Comacchio

Una mezza giornata a Comacchio è cosa gradevolissima e proficua per l’animo, la mente ed il gusto. Il centro storico è piccolo, raccolto, calmo e sorprendente. E’ fatto di canali e ponti, come a Venezia e a Chioggia, ma è tutto più ampio, tranquillo, meno frequentato. Sembra un pò disabitato, quasi abbandonato. E’ tutto raccolto in poche decine di metri, che ho percorso più e più volte, incantato dall’atmosfera.

Il ponte iniziale, su tre diversi corsi d’acqua è famoso, geniale e curiosissimo; introduce alla città.
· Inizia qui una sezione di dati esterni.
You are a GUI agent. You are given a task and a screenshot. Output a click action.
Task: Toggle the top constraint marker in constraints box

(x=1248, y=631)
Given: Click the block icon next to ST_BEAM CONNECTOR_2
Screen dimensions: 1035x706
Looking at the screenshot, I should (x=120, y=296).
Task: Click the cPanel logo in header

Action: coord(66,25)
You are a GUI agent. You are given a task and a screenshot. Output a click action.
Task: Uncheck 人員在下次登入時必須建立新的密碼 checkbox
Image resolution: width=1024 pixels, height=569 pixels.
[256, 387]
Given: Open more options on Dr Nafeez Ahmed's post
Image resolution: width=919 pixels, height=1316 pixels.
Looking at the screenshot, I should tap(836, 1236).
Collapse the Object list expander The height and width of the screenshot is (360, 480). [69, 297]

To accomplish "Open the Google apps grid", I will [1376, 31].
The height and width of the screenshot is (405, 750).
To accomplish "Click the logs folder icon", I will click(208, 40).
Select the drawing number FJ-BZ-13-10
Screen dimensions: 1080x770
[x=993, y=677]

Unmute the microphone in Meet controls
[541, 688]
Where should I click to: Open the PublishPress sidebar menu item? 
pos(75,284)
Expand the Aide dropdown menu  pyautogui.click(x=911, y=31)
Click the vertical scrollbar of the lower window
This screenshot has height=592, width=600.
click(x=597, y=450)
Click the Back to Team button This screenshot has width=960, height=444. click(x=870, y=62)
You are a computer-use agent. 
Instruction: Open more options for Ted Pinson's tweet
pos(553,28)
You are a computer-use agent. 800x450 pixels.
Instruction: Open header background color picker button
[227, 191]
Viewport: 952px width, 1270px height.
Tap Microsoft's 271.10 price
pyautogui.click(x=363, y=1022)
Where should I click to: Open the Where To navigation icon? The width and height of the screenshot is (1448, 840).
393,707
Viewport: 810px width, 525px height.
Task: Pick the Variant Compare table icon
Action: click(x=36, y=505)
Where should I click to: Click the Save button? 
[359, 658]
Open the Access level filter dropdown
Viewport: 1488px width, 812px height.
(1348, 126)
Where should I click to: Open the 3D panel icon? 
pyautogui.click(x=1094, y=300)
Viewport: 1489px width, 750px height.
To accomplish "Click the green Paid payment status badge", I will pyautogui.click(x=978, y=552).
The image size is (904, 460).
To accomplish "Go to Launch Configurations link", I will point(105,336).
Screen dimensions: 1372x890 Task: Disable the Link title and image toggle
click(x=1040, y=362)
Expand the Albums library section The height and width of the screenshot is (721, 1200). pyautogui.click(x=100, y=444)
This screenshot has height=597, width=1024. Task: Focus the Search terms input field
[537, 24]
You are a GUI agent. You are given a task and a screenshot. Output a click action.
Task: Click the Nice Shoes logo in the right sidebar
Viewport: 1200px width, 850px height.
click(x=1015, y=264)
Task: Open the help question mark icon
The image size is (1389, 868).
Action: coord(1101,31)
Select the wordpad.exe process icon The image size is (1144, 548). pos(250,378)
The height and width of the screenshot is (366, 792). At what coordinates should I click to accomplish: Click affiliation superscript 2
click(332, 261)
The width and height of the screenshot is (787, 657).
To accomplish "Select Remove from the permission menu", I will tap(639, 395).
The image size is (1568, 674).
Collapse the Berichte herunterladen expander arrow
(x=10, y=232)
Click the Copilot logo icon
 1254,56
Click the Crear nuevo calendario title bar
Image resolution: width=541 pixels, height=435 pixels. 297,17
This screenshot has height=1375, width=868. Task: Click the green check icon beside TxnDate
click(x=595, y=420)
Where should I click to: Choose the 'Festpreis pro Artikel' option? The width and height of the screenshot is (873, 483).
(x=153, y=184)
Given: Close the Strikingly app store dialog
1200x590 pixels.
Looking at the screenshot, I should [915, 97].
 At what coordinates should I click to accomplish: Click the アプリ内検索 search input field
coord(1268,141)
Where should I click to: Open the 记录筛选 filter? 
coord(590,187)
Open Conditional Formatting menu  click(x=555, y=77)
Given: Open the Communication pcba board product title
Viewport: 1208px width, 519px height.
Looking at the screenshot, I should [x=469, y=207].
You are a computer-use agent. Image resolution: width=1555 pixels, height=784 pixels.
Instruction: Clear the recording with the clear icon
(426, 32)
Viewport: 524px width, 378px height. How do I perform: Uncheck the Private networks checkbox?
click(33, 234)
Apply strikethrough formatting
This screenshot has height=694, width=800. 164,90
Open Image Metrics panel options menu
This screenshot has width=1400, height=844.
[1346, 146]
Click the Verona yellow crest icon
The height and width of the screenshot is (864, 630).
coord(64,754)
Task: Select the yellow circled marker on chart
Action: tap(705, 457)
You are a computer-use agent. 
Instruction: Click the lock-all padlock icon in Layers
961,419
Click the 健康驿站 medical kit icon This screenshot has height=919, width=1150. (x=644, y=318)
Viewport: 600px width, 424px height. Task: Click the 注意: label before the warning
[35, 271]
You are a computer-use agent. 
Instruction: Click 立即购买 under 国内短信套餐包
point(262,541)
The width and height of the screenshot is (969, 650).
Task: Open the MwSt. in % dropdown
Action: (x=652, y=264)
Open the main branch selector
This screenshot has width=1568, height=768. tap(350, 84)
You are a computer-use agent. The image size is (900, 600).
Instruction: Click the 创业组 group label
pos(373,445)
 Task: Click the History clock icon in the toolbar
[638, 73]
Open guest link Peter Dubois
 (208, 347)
Vi è un interessante Museo della Nave Romana che espone il carico di una imbarcazione trovata vicino alla città, in attesa della fine del pluridecennale restauro della nave stessa. Dal Marzo 2017 questo museo è stato accorpato con quello sull’archeologia del Delta Padano.

Ravioli alle seppie. Sublimi.

E’ poi affascinante la grande laguna delle Valli di Comacchio, circondata da un parte da una strada asfaltata, ma dall’altra da una serie di strade bianche che è emozionante percorrere in bicicletta, in solitudine. I locali consigliano di farlo molto presto la mattina, quando la natura è ancora fresca. Qua morì Anita Garibaldi.

Ho mangiato in una trattoria consigliata dalla guida di Slow Food. Da Vasco e Giulia, dove ho cercato inutilmente di sposare la cuoca.

Da Comacchio si può andare verso l’inferno della Riviera Romagnola o verso il paradiso del Delta del Po.